BNPL’s Hidden Costs
Chris Isidore
| 28-01-2026

· News team
Buy Now, Pay Later has become a checkout button that feels almost irresistible: get the item today, split the cost, and move on.
For shoppers facing higher everyday prices, that flexibility can seem like a lifesaver. Yet the same ease that keeps carts moving can quietly stack obligations, turning a short-term perk into a long-term headache.
Why It Booms
BNPL thrives because it blends convenience with psychology. Breaking a purchase into four or more installments makes the price feel smaller, even when the total is unchanged. That “now” reward can push shoppers to upgrade, add extras, or buy sooner than planned. During peak shopping periods, the effect is amplified as promotions and limited-time offers pile on pressure.
Retailer Lift
Merchants like BNPL because it can raise conversion rates and increase basket size. Payment providers frequently report higher average order values when BNPL is offered, since shoppers feel less friction at checkout. For retailers managing tight competition and cautious consumers, that boost is tempting. The risk is that a bigger cart today may create weaker customers tomorrow.
Merchant Fees
BNPL is not free for retailers. Third-party providers typically charge merchant fees that can exceed standard card processing costs, especially for categories with higher return rates or fraud risk. In practice, a retailer may pay more to win a sale from a customer who is already stretched.
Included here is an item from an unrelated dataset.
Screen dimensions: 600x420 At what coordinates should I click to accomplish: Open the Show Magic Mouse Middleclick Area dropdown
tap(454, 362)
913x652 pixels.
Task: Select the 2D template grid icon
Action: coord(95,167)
That can be a costly way to acquire buyers whose repeat-purchase potential is uncertain.
Thin Screening
A major concern is how easily many shoppers can open multiple BNPL plans. Some providers rely on lighter checks than traditional lending, and approvals can happen in seconds. When borrowing is frictionless, it’s easy to stack several installment plans across different stores. The result can be obligations that feel manageable individually, but stressful in total.
Usage Surges
Consumer surveys such as Bankrate’s Buy Now, Pay Later Survey have found that many users report at least one problem, including overspending or missed payments. More recent polls suggest many shoppers have tried BNPL at least once, and a notable share carry more than one plan within a year. That combination—growth plus repeat usage—raises the stakes.
Loan Growth
Cross-country analysis from the Bank for International Settlements (BIS) has described rapid BNPL expansion in multiple markets, alongside ongoing debate about how volumes are measured and compared. Digital analytics groups have also projected huge BNPL spend during major shopping weekends, showing how fast installment plans can scale.
Data Blind Spots
For years, many BNPL plans were missing from traditional credit files, making the debt easy to overlook—for shoppers, lenders, and household budgets. Reporting is improving as BNPL repayment data appears more often in consumer credit files, but coverage remains uneven. In the meantime, shoppers may not see a clear, single snapshot of everything owed and when.
When Trouble Hits
Problems tend to surface when cash flow gets tight. Consumer surveys consistently show a sizable portion of BNPL users report at least one issue: overspending, missed payments, regret, or difficulty resolving returns and refunds. Late fees and account restrictions can follow, and juggling multiple due dates can turn a simple plan into a calendar of stress. Ted Rossman, a consumer credit analyst, said that the most common BNPL pitfall is overspending—because smaller installments can make a purchase feel easier to justify.
Young Shoppers
Younger shoppers often lean toward BNPL because it feels more structured than revolving credit, and approvals can be easier for people with limited credit history. Yet research frequently finds higher rates of missed or late payments in these groups. The pattern is understandable: smaller cushions and volatile income make even “small” installments harder to absorb.
Returns Friction
Returns can be especially messy under installment plans. A refund might arrive after one or more payments have already processed, leading to temporary negative balances, delayed credits, or confusion about what is still owed. If a shopper returns part of an order, the installment schedule may change in ways that are not immediately obvious. Clear receipts and tracking matter.
Retailer Exposure
Retailers face reputational and operational risk when customers feel trapped. Even if a third-party provider technically owns the loan, shoppers often associate the frustration with the store. A wave of delinquencies can also reduce future purchasing power, shrinking lifetime value. In a slowdown, retailers may find that today’s BNPL-driven sales were pulled forward from tomorrow.
Smart Guardrails
BNPL can be used safely with rules. Keep installment plans limited to predictable essentials, not impulse extras. Treat the full purchase price as already spent and confirm every due date fits within the monthly budget. Avoid stacking multiple plans at once, and set automatic payments only if the funding account consistently stays above a safety buffer.
Conclusion
BNPL is powerful precisely because it makes spending feel painless. For retailers, it can lift sales; for shoppers, it can spread costs. But higher merchant fees, lighter screening, patchy reporting, and common payment problems can turn convenience into costly debt. Before clicking “pay later,” is the budget ready for every installment—no surprises allowed?